**Directions:** Set down the records once more, please, exactly and with the pictures left out.

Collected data
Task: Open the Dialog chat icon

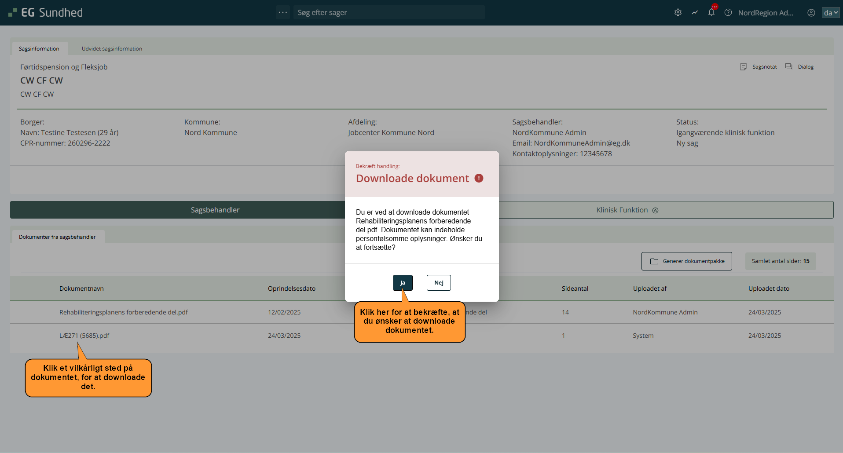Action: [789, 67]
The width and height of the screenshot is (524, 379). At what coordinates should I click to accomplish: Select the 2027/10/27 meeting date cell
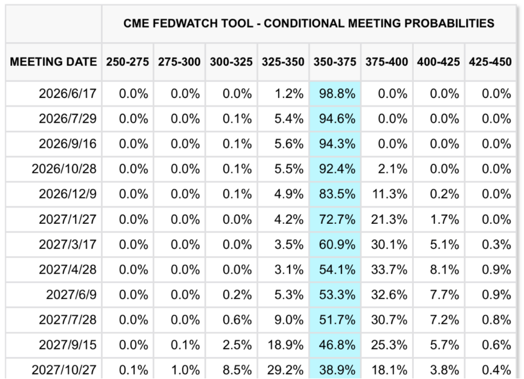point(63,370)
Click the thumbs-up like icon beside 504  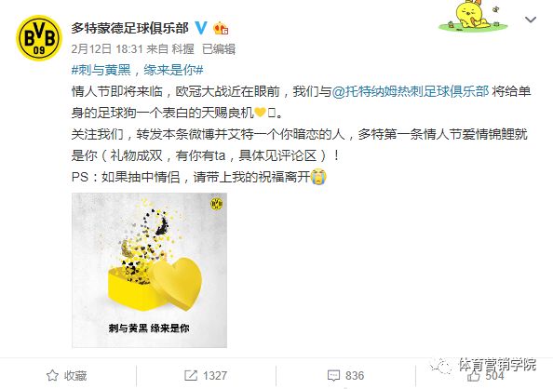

**Result:**
Task: Open the Dialog chat icon

Action: [789, 67]
The width and height of the screenshot is (524, 379). At what coordinates should I click to accomplish: Select the 2027/10/27 meeting date cell
point(63,370)
Click the thumbs-up like icon beside 504  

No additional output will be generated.